DEV Community

Kunal Shah
Kunal Shah

Posted on • Updated on

AIRFLOW ON AWS EKS

Hello Readers,

Image Source - Google

  • I am Kunal Shah, AWS Certified Solutions Architect, Cloud Enabler by choice, helping clients to build and achieve optimal solutions on the cloud with hands on experience of 7+ Years in the IT industry.

  • I love to talk about #aws, DevOps, aws solution design, #cloud Technology, Digital Transformation, Analytics, Operational efficiency, Cost Optimization, AWS Cloud Networking & Security.

  • You can reach out to me @ www.linkedin.com/in/kunal-shah07

  • This is my first blog! Finally Woohoo…!! {excited :P}

  • let's get started with deploying AIRFLOW ON AWS EKS smoothly.

“Running Airflow on Amazon EKS with EC2 OnDemand & Spot Instances”

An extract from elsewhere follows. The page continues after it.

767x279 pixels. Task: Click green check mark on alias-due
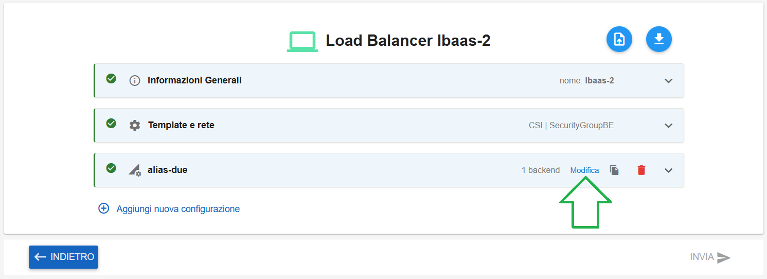coord(111,168)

AIRFLOW - Airflow is a platform to programmatically author, schedule, and monitor workflows. Airflow is a platform that lets you build and run workflows. A workflow is represented as a DAG (a Directed Acyclic Graph) and contains individual pieces of work called Tasks, arranged with dependencies.

Features –

  • Scalable, Dynamic, Extensible, Elegant, Easy to use.

Core Components –

    1. Scheduler, Executor, DAG, Webserver, Metadata Database
  • The best part of Airflow is it's an Open-Source Tool.

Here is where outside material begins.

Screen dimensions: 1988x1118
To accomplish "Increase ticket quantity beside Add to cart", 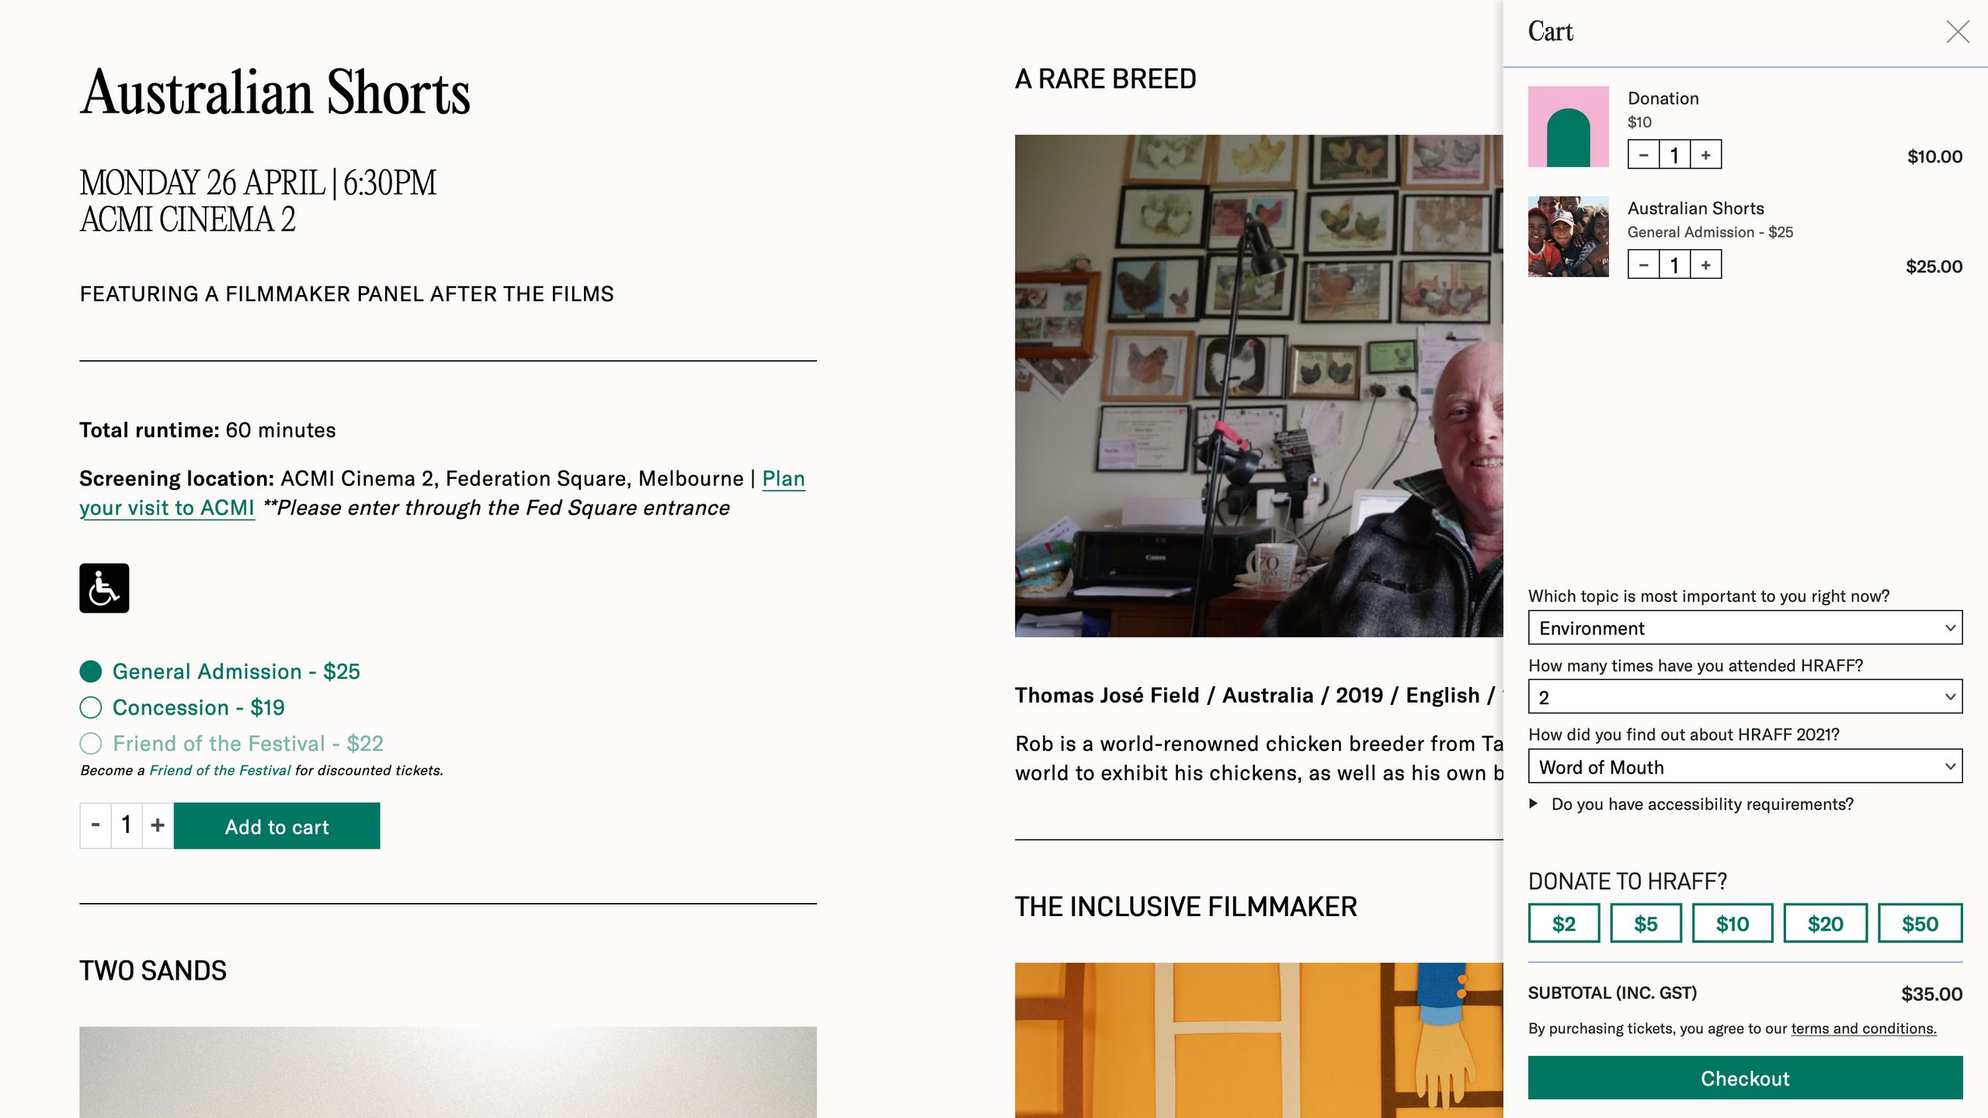I will [158, 825].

EKS - Amazon Elastic Kubernetes Service (Amazon EKS) is a managed service that you can use to run Kubernetes on AWS without needing to install, operate, and maintain your own Kubernetes control plane or nodes.

  • Kubernetes is an open-source system for automating the deployment, scaling, and management of containerized applications.

ARCHITECTURE :

SOURCE - AWS BLOG

PREREQUISITE -

  • Your local machine with git bash/cmd OR Amazon Linux EC2.

  • I am going with T2.MICRO Amazon EC2 Instance ( Free Tier Eligible ) “tried & tested”

  • AWS EC2 Instance (Bastion Host) for deploying the AWS EKS cluster & communicating with the EKS cluster using kubectl.

  • Once EC2 is deployed we will install below mentioned dependent packages on it :

  1. AWS CLI version 2 — docs.aws.amazon.com/cli/latest/userguide/getting-started-install.html
  2. eksctlhttps://docs.aws.amazon.com/eks/latest/userguide/eksctl.html#installing-eksctl
  3. kubectlhttps://docs.aws.amazon.com/eks/latest/userguide/install-kubectl.html
  4. Dockerhttps://docs.aws.amazon.com/AmazonECS/latest/developerguide/docker-basics.html
  5. Helmhttps://www.eksworkshop.com/beginner/060_helm/helm_intro/install/
  6. git — yum install git

IMP: Get your Access Key & Secret Key generated & configured on AWS EC2.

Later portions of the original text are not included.